> [TASKS]
(1) Using the memory palace passage, list every named person who is given a descriptive title or occupation, together with that description.
(2) Reproduce a section of the memory palace passage word for word, beginning at the words "According to legend, the" and stopping after "identify their bodies.".

-- begin SOURCE EXCERPT --

According to legend, the renowned Greek lyric poet Simonides of Ceos was dining at the home of a wealthy nobleman one night when he received word that two young men were waiting outside with a message for him. Simonides stepped outside—mere moments before the roof of the banquet hall caved in, killing everyone inside. The extent of the destruction was so great that the family and friends of the deceased guests despaired of being able to identify their bodies.

But Simonides found that if he pictured the spatial layout of the hall, he could mentally walk around it and recall the names of the guests seated in each place. In this way, he helped identify the unfortunate diners. From this experience, Simonides deduced that remembering factual information is easiest if we tie it to a physical location we are familiar with. As the great orator Cicero explained:

“He inferred that persons desiring to train this faculty must select localities and form mental images of the facts they wish to remember and store those images in the localities, with the result that the arrangement of the localities will preserve the order of the facts, and the images of the facts will designate the facts themselves, and we shall employ the localities and images respectively as a wax writing tablet and the letters written on it.

. . . It has been sagaciously discerned by Simonides or else discovered by some other person that the most complete pictures are formed in our minds of the things that have been conveyed to them and imprinted on them by the senses, but that the keenest of all our senses is the sense of sight, and that consequently perceptions received by the ears or by reflection can be most easily retained in the mind if they are also conveyed to our minds by the mediation of the eyes, with the result that things not seen and not lying in the field of visual discernment are earmarked by a sort of image and shape so that we keep hold of as it were by an act of sight things that we can scarcely embrace by an act of thought.”

Today we know this technique as the “method of loci” or “memory palace.” Here’s how constructing a memory palace can help you memorize information and recall it with ease.

Spatial memory

From the time we learn to walk, we start building up spatial memories—recollections of the layouts of physical spaces and their relationships to the objects in them. These memories tend to form fast and stick around for a long time.

The method of loci hijacks our innate aptitude for remembering physical spaces, using it to help us remember other kinds of information with greater ease.

Although it may seem as if people who manage unusual feats of memory have unusual innate capabilities, much of the available evidence suggests that isn’t the case. Instead, they tend to simply use innate capabilities in unusual, creative ways. In Moonwalking with Einstein, journalist Joshua Foer discovers this for himself while investigating memory championships. After contestants tell him anyone could do what they do with the right training, Foer sets his sights on the USA Memory Championship—and goes on to win.

Foer’s journey started by researching memory and its physical effects on the brain. Scientists had recently discovered that your brain is much like a muscle and that making it work could make it grow by creating new pathways at a cellular level.

Does that mean the brain of a “mental athlete” is different from that of a normal person? Not necessarily. Foer found research indicating memory specialists simply used different parts of their brains for recalling information. They converted it into a visual form and positioned it in a spatial location.

-- end SOURCE EXCERPT --
-- begin STORED DATA --

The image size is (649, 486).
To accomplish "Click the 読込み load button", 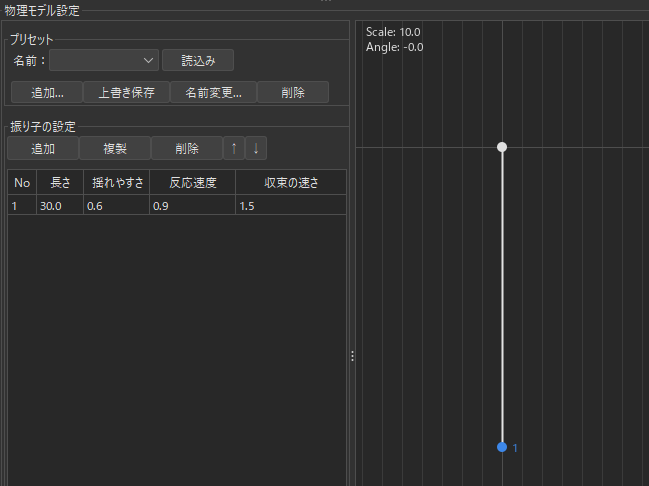I will 198,60.
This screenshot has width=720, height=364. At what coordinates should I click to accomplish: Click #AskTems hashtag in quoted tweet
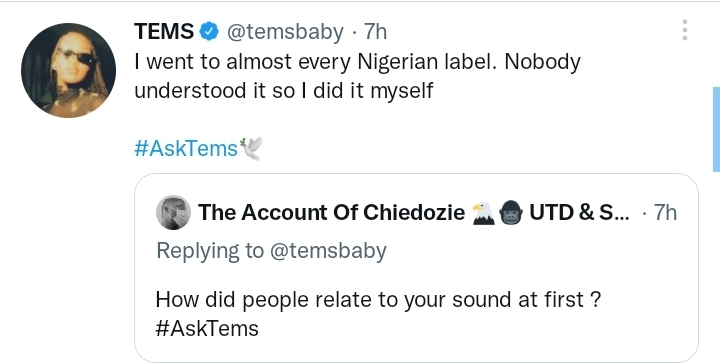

-- end STORED DATA --

> [FINAL ANSWERS]
(1)
Simonides of Ceos: renowned Greek lyric poet
Cicero: great orator
Joshua Foer: journalist

(2)
According to legend, the renowned Greek lyric poet Simonides of Ceos was dining at the home of a wealthy nobleman one night when he received word that two young men were waiting outside with a message for him. Simonides stepped outside—mere moments before the roof of the banquet hall caved in, killing everyone inside. The extent of the destruction was so great that the family and friends of the deceased guests despaired of being able to identify their bodies.